_Travail à faire_:
#1 Transcrivez fidèlement le passage du texte sur les centres commerciaux qui s'ouvre sur les mots contenant « Le taux d’occupation » et se clôt sur « mobilières Desjardins (VMD). ».
#2 Reprenez le texte sur les centres commerciaux et prolongez-le à partir de sa dernière phrase.

_Texte à analyser_:
★ ★ ★ ★ ★ ★ ★
Le taux d’occupation des 10 centres commerciaux ayant les meilleures ventes se chiffrait à 92 % à la fin de 2022. L’absence de nouveaux locaux sur le marché et la liste de détaillants en expansion sont de bon augure pour l’avenir.

Aisle 24, un épicier sans caisse enregistreuse, Canada Goose, Décathlon, Dollarama, Goodwill, une friperie américaine à but non lucratif, IKEA avec ses centres de planification ou studios, la spécialiste montréalaise des comptoirs à salade Mandy’s, Nespresso, Noodlebox, Sephora, Simons, la chaîne alimentaire asiatique T&T et Uniqlo ont tous de l’ambition à court et moyen terme, selon une recension récente effectuée par Valeurs mobilières Desjardins (VMD).

Ceux-ci ayant peu de choix où s’installer, ils créent une pression à la hausse sur les loyers dans les centres existants. Ils ont d’ailleurs atteint un sommet dans la plupart des centres commerciaux fermés au Canada, au deuxième trimestre 2023, d’après le rapport de l’agence Colliers sur les propriétés de ventes au détail.
★ ★ ★ ★ ★ ★ ★
_Section des données_:
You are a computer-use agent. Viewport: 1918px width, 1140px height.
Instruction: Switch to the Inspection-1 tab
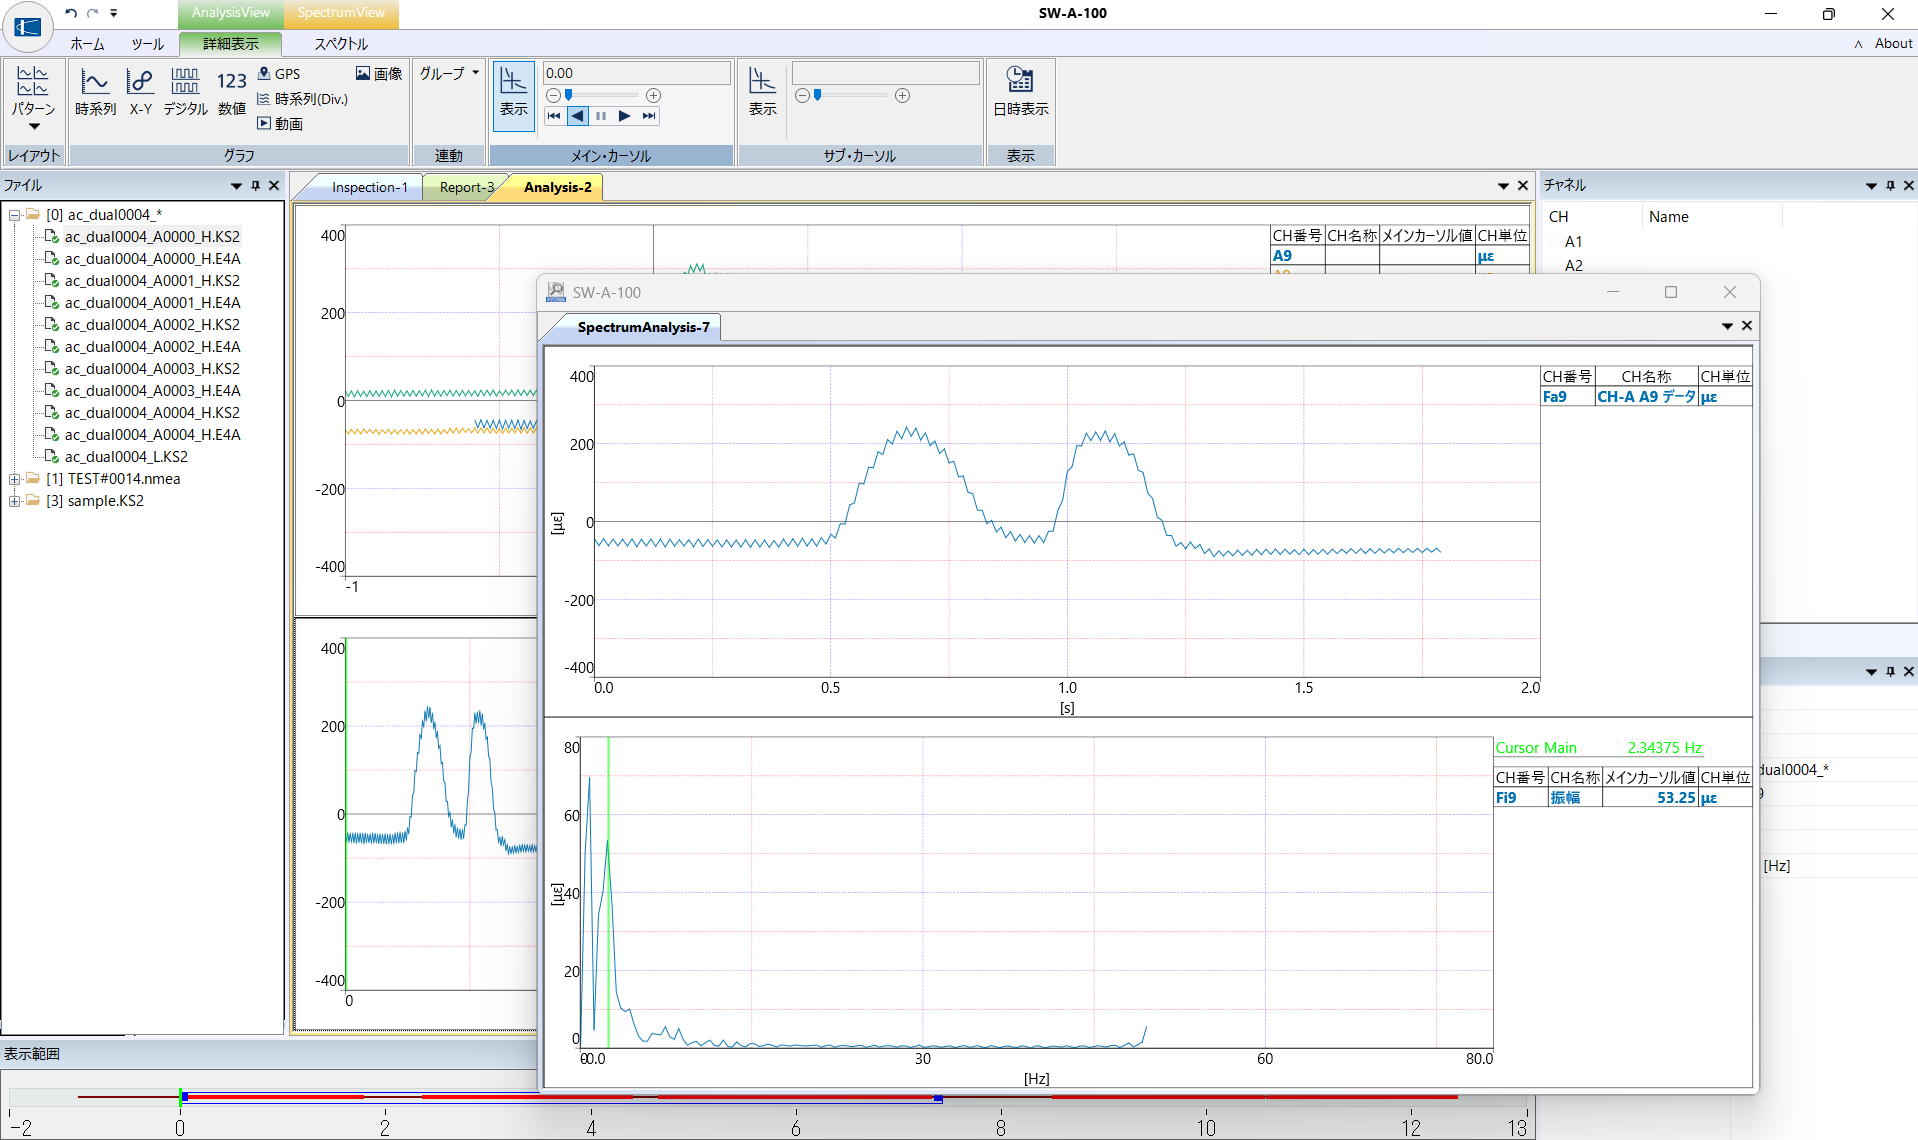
★ ★ ★ ★ ★ ★ ★
_Réponses_:
#1
Le taux d’occupation des 10 centres commerciaux ayant les meilleures ventes se chiffrait à 92 % à la fin de 2022. L’absence de nouveaux locaux sur le marché et la liste de détaillants en expansion sont de bon augure pour l’avenir.

Aisle 24, un épicier sans caisse enregistreuse, Canada Goose, Décathlon, Dollarama, Goodwill, une friperie américaine à but non lucratif, IKEA avec ses centres de planification ou studios, la spécialiste montréalaise des comptoirs à salade Mandy’s, Nespresso, Noodlebox, Sephora, Simons, la chaîne alimentaire asiatique T&T et Uniqlo ont tous de l’ambition à court et moyen terme, selon une recension récente effectuée par Valeurs mobilières Desjardins (VMD).

#2
Un facteur clé dans la popularité retrouvée des centres commerciaux : la proportion des ventes des détaillants réalisées sur l’internet a diminué sous les 9 %, après avoir culminé à près de 12 % au premier trimestre 2020, rapporte VMD.

En forte croissance depuis 2021, l’achalandage n’est certes pas revenu au niveau prépandémique – 3,1 milliards de visiteurs dans les centres canadiens en 2022 comparativement à 4,2 milliards en 2019. Mais les ventes sont au rendez-vous.

« Le taux de conversion des ventes (le nombre de visiteurs se traduisant par des ventes) a augmenté de 12 % (corrigés de l’inflation) depuis 2019, ce qui indique que les consommateurs font leurs achats avec plus d’intention et dépensent plus par visite », écrit DBRS.

En fait, les ventes par client sont plus basses qu’avant la pandémie, mais les ventes totales sont plus fortes. La croissance vigoureuse de la population canadienne souffle dans le dos des détaillants.

À la Bourse, les titres de centres commerciaux sont déprimés. Les investisseurs appréhendent les affres de la récession à venir. Les actions de RioCan (REI.UN), First Capital (FCR.UN) et Primaris (PMZ.UN), par exemple, se vendent à fort escompte par rapport à leur valorisation historique. Le rendement annuel sur leurs distributions s’établit entre 6 et 7 % par an.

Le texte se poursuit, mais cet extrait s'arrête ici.